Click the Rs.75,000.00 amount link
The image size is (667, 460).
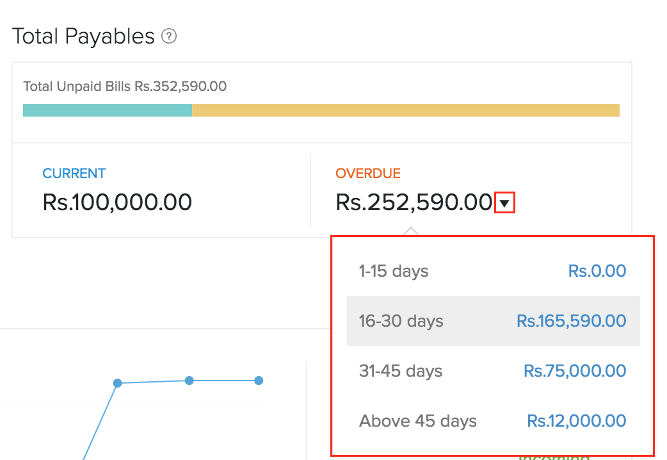(575, 371)
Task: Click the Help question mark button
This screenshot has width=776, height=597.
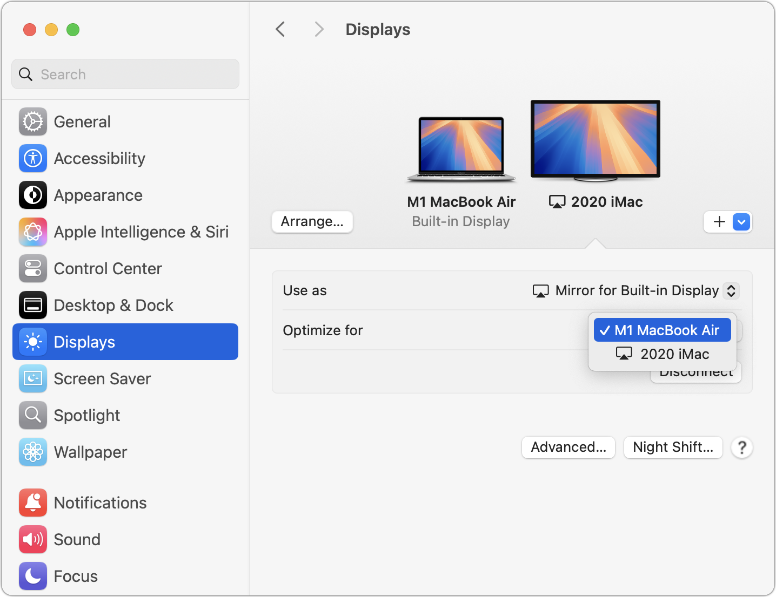Action: (742, 447)
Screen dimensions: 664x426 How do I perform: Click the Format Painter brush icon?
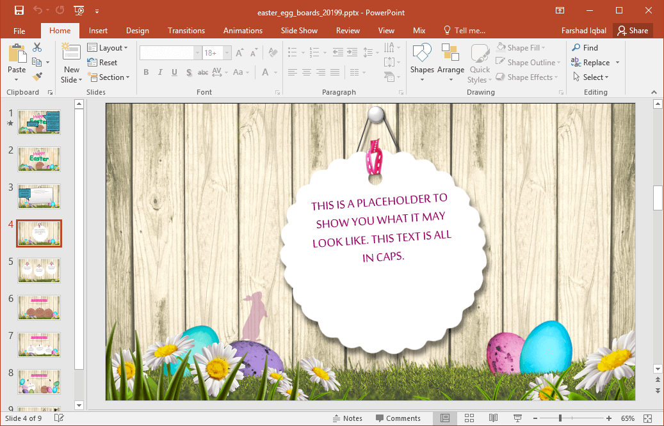(x=37, y=77)
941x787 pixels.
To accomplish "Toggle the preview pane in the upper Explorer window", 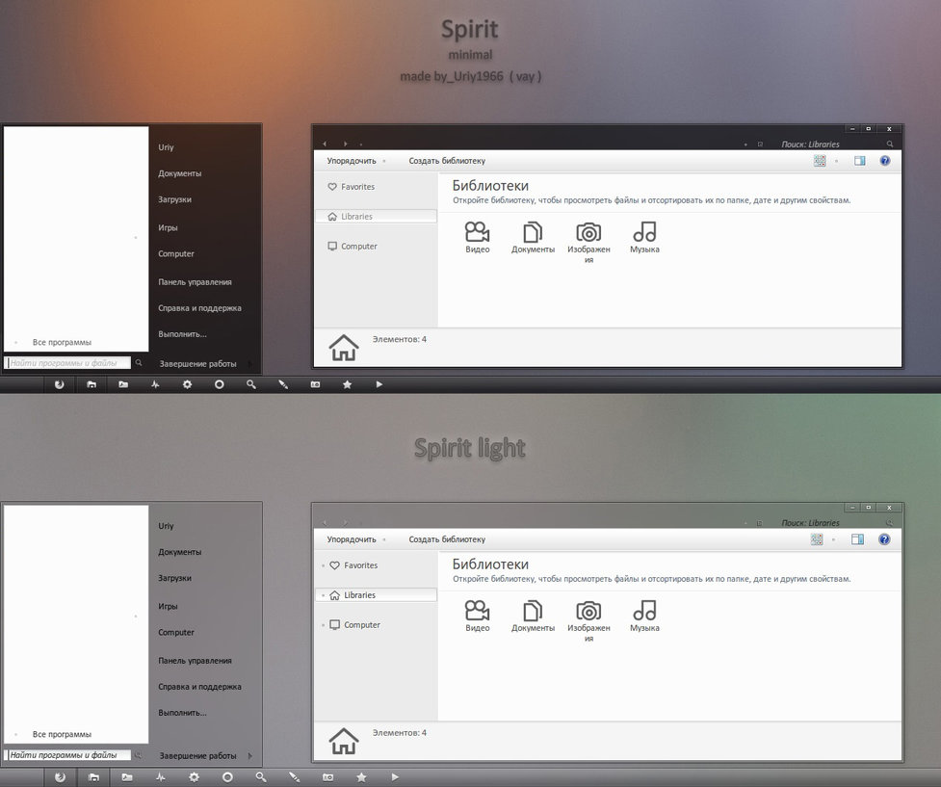I will coord(859,161).
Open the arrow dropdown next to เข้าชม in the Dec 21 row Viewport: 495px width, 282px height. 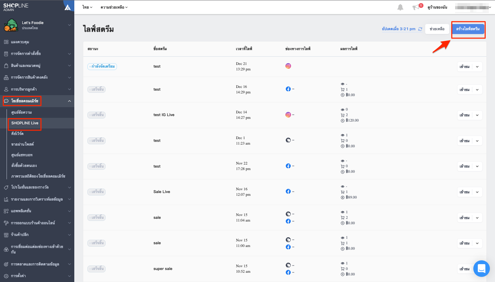477,67
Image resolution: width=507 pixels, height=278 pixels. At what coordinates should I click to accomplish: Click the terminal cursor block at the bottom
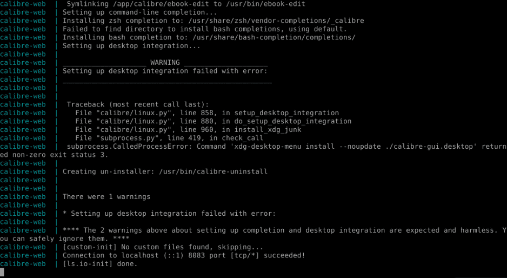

========

▸ Your goal
Looking at the records above, say how many lines hold the string "pixels". Write nothing but the number.

▸ Written response
2